Let us remember that the body doesn’t last forever. Why should a person spend his life satisfying his body, when it won’t last more than a few years anyway? On the other hand, the neshama is the true source of eternal life. If a person learns Torah in order to bring pleasure to Hashem and fulfill the needs of his neshama, then the Torah will not run away from him and he will be able to keep the Torah properly.
Later on in this week’s sidra it says: “And Egypt did evil to us, and to our forefathers.” The obvious question is: why do we say that the Egyptians did evil to our forefathers? By the time their evil decrees were issued, our forefathers we no longer alive.
Rashi explains: “From here we learn that the forefathers are distressed in their graves when troubles befall the Jewish people.” Every time a Jewish person is in pain, the holy Avos feel his distress and suffer along with him in their graves.
Why does Rashi say that the Avos are distressed in their “graves,” instead of saying that they feel the Jewish people’s pain even in Gan Eden?

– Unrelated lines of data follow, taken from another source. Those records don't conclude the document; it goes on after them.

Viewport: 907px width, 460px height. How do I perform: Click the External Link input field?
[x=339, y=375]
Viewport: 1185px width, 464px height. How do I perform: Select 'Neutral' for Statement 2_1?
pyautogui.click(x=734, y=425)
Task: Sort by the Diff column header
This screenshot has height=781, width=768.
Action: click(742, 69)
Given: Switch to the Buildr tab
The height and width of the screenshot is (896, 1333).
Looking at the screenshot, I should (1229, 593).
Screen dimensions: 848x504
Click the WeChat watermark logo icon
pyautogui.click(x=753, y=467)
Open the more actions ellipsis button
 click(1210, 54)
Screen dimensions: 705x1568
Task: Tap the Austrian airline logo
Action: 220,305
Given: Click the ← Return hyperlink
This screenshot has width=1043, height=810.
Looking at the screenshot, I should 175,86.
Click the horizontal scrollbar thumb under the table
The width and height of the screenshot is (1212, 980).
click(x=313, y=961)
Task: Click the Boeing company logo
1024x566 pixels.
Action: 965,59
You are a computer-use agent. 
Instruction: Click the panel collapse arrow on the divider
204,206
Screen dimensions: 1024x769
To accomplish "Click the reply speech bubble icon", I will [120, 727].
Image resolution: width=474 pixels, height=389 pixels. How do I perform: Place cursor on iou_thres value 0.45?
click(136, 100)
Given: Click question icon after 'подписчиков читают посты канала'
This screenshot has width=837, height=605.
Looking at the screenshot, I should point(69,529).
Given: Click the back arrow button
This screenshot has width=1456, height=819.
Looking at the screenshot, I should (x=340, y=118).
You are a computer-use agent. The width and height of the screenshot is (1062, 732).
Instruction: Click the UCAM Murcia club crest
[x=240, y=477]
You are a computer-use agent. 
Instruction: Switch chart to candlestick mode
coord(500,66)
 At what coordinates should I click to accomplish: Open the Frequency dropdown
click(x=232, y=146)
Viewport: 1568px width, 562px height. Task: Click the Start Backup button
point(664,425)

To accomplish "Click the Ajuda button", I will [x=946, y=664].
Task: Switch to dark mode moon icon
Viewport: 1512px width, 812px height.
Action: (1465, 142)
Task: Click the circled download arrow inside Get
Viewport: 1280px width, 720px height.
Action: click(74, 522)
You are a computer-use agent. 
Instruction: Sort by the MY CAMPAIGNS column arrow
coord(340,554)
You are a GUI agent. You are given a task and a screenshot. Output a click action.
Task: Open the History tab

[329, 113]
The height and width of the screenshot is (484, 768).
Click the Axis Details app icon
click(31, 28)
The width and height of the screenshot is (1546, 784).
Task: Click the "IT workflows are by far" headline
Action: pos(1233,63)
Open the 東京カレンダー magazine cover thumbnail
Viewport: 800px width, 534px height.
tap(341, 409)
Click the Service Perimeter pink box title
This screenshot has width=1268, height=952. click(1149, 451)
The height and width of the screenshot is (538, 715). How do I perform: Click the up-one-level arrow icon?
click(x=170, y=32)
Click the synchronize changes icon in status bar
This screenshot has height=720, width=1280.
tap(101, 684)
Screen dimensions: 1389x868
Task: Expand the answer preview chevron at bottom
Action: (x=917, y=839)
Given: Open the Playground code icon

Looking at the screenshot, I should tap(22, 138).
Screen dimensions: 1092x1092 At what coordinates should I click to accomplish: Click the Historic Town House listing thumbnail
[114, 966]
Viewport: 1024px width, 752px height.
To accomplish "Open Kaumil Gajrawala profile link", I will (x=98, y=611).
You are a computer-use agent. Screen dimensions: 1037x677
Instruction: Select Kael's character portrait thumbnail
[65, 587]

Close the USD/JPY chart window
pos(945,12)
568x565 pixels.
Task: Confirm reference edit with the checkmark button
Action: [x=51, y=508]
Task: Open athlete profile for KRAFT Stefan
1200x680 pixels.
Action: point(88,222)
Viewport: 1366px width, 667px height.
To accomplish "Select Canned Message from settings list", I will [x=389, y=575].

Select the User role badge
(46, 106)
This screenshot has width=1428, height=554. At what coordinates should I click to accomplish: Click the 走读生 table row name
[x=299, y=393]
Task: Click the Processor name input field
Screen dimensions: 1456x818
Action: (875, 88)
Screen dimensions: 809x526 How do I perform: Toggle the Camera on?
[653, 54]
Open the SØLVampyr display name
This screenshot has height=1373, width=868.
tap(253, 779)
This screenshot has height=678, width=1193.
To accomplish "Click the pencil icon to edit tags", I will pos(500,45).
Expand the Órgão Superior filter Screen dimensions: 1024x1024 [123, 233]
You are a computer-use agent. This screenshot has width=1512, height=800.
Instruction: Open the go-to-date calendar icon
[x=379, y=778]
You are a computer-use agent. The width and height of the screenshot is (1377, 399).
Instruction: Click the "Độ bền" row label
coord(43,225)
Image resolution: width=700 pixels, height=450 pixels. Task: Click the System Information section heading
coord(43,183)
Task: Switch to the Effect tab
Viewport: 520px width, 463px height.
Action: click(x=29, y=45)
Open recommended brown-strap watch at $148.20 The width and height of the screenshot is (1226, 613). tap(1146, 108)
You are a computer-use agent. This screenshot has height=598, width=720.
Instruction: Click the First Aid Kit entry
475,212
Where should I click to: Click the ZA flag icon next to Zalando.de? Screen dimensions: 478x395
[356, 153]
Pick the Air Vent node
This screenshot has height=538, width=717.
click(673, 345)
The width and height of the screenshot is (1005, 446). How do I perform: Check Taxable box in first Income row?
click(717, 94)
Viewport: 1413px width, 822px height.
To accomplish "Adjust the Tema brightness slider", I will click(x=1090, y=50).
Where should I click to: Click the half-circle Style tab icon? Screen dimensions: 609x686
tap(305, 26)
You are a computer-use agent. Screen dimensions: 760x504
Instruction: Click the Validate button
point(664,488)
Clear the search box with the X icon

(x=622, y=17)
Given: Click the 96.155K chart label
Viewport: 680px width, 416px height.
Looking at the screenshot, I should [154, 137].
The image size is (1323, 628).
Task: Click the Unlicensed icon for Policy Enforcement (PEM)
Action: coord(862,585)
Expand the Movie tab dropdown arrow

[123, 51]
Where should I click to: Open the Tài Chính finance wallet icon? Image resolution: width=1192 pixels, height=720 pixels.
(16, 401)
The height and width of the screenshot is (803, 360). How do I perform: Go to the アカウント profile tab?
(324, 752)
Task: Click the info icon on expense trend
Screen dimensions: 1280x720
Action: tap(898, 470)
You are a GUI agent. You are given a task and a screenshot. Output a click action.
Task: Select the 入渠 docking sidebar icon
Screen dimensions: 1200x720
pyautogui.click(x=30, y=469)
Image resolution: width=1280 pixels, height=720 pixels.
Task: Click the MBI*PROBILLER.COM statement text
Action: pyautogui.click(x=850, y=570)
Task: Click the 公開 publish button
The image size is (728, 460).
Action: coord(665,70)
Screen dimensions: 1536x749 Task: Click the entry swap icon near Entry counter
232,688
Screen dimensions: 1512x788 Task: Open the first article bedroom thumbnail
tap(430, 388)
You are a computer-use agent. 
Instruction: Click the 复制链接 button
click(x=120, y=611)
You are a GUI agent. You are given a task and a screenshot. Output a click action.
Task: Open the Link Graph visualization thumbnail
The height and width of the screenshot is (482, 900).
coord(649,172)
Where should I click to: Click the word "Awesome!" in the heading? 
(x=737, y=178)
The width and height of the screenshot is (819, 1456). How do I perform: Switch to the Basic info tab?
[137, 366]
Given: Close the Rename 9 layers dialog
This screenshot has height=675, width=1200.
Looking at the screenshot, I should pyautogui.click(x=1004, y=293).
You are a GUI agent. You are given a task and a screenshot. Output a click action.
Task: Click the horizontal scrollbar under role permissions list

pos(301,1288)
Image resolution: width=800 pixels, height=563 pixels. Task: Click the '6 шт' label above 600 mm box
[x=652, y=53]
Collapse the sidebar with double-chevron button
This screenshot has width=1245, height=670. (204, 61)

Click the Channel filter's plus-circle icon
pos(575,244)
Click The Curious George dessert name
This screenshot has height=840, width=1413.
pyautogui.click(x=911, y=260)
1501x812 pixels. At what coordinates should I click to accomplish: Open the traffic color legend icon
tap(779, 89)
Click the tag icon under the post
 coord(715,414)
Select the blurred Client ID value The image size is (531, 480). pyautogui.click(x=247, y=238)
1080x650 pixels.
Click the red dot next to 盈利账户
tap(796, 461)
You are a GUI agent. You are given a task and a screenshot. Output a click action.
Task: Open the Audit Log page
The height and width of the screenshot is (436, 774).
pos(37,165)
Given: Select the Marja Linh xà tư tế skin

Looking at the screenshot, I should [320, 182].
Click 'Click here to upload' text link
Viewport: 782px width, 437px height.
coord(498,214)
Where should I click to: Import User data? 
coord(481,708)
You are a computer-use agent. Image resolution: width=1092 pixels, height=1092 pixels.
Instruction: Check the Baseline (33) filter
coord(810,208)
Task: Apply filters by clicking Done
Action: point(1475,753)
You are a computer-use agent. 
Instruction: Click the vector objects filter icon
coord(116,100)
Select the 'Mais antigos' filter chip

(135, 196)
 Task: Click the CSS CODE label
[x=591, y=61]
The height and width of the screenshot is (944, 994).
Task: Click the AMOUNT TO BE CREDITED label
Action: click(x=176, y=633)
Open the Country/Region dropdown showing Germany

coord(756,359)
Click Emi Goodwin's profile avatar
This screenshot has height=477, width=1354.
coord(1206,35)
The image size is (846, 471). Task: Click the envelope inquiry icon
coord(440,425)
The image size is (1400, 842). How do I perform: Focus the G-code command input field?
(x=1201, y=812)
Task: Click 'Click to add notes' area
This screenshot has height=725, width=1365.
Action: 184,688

If Rashi would have said that the Avos are distressed in Gan Eden when we suffer, we would assume that this is referring to our spiritual suffering, because in Gan Eden there is no place for physical matters. By saying that they are distressed in their graves, where their physical remains are, Rashi is telling us that the Avos do feel along with our physical pain – they feel it on their own bodies!
This is teaching us that our holy forefathers feel the needs of our bodies. A person should not worry that if he will only fulfill his neshama’s needs, he will be lacking the physical things he must have in this world, because the Avos are already worrying for our physical needs. We can put our physical desires aside completely, so that we should be able to keep the Torah properly, and we still won’t lack for anything.
May Hashem help us, we should be able to bond with the Torah completely for its own sake, for Hashem’s holy Name, in order to bring pleasure to our Creator. And by doing so, we will find that our lives will be enriched spiritually, as well as physically.
The yartzeit of the holy Meor V’Shamash was this week. When he was a young man, the Meor V’Shamash used to be an attendant of the saintly tzaddik, Rebbe Elimelech of Lizensk. One evening, he prepared a tea for the Rebbe and brought it to his study. As he approached the closed door, he saw a strong light shining out through the keyhole. When he opened the door, he saw that next to the Rebbe sat a person with a radiant face; his entire being shone and his light filled the room. The young attendant was so overawed that he dropped the glass of tea and it shattered to the floor.
Later on, the Rebbe asked him where his tea was. The Meor V’Shamash replied that he was about to serve it to him when he saw the stranger with the radiant face and he dropped it. “Rebbe, who was he?” he dared to ask. “I didn’t see anyone coming in or leaving the room.” Rebbe Elimelech replied: “Woe to the child who doesn’t recognize his own father!” The “stranger” was no other than Avrohom Avinu.
We see from this story that tzaddikim who study Torah purely for the sake of Heaven merit seeing the holy Avos in their physical appearance. This is similar to what we explained before, that our holy forefathers physically feel along with the pain of every Jew. May they always intervene for us and pray for us.